#### Exercise prompt
Where a line in the data below includes the word "field", count it. State the total and nothing more.

Input Block Start

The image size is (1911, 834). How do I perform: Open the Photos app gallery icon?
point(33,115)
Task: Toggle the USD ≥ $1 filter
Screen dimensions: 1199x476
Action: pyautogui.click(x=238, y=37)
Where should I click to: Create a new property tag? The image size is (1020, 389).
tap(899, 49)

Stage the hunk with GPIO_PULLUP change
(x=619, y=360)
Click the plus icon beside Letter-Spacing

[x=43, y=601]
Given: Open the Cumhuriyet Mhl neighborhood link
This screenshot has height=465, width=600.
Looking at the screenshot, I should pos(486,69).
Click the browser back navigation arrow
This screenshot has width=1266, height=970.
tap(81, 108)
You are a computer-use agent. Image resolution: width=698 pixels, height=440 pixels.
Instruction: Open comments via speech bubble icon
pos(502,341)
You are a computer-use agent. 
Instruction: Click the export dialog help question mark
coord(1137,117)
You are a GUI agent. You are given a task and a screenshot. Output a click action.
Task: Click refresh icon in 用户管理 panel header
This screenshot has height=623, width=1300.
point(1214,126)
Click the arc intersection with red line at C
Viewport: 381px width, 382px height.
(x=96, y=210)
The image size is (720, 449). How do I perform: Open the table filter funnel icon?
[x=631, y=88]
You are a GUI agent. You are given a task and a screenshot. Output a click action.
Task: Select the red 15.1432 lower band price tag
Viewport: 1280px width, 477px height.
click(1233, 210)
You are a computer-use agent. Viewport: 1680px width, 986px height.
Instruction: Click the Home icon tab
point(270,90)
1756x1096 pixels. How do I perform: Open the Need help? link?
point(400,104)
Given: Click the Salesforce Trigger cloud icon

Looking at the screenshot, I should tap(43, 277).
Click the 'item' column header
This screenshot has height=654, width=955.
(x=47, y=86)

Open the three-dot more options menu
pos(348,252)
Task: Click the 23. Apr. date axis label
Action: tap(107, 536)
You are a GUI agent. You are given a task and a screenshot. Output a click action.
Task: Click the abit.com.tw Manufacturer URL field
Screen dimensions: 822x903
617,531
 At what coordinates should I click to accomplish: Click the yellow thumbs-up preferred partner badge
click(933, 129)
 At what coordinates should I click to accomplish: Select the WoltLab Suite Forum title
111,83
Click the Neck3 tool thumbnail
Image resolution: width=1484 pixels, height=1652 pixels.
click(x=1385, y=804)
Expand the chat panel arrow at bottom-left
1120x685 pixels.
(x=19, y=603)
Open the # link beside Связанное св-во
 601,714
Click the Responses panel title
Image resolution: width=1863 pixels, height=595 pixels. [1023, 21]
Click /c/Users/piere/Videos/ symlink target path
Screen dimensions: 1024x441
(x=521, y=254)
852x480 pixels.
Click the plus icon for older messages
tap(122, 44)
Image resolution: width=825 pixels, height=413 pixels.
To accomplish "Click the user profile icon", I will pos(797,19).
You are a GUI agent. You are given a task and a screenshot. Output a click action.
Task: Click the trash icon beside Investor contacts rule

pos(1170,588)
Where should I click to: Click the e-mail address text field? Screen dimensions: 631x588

Input Block End

#### Problem solution
2